Stored data entries:

· · · · ·

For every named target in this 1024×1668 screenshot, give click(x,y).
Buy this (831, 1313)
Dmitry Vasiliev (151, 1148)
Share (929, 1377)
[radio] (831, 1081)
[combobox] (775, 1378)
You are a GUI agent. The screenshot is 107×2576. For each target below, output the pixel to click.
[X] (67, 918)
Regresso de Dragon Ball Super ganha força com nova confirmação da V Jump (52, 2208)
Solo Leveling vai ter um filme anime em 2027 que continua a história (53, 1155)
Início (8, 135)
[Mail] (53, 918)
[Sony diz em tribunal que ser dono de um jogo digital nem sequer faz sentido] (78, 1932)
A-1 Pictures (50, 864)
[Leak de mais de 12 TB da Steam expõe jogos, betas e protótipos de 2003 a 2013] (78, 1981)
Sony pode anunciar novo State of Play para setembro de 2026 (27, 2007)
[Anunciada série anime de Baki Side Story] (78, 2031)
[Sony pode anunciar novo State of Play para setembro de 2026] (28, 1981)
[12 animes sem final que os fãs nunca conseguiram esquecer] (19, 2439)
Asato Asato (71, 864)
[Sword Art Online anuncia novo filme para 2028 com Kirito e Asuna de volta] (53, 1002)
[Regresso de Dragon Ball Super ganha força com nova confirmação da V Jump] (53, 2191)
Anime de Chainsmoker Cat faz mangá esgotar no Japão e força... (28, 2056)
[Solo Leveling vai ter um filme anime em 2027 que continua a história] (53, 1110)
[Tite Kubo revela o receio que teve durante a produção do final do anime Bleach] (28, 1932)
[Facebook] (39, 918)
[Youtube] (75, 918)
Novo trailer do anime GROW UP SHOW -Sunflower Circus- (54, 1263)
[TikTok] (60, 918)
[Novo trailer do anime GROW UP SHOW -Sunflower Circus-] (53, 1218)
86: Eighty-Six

· · · · ·

**ACTION ITEM**
Without leaving anything out, repeat the data exactly.

**TASK SOLUTION**
For every named target in this 1024×1668 screenshot, give click(x,y).
Buy this (831, 1313)
Dmitry Vasiliev (151, 1148)
Share (929, 1377)
[radio] (831, 1081)
[combobox] (775, 1378)
You are a GUI agent. The screenshot is 107×2576. For each target below, output the pixel to click.
[X] (67, 918)
Regresso de Dragon Ball Super ganha força com nova confirmação da V Jump (52, 2208)
Solo Leveling vai ter um filme anime em 2027 que continua a história (53, 1155)
Início (8, 135)
[Mail] (53, 918)
[Sony diz em tribunal que ser dono de um jogo digital nem sequer faz sentido] (78, 1932)
A-1 Pictures (50, 864)
[Leak de mais de 12 TB da Steam expõe jogos, betas e protótipos de 2003 a 2013] (78, 1981)
Sony pode anunciar novo State of Play para setembro de 2026 (27, 2007)
[Anunciada série anime de Baki Side Story] (78, 2031)
[Sony pode anunciar novo State of Play para setembro de 2026] (28, 1981)
[12 animes sem final que os fãs nunca conseguiram esquecer] (19, 2439)
Asato Asato (71, 864)
[Sword Art Online anuncia novo filme para 2028 com Kirito e Asuna de volta] (53, 1002)
[Regresso de Dragon Ball Super ganha força com nova confirmação da V Jump] (53, 2191)
Anime de Chainsmoker Cat faz mangá esgotar no Japão e força... (28, 2056)
[Solo Leveling vai ter um filme anime em 2027 que continua a história] (53, 1110)
[Tite Kubo revela o receio que teve durante a produção do final do anime Bleach] (28, 1932)
[Facebook] (39, 918)
[Youtube] (75, 918)
Novo trailer do anime GROW UP SHOW -Sunflower Circus- (54, 1263)
[TikTok] (60, 918)
[Novo trailer do anime GROW UP SHOW -Sunflower Circus-] (53, 1218)
86: Eighty-Six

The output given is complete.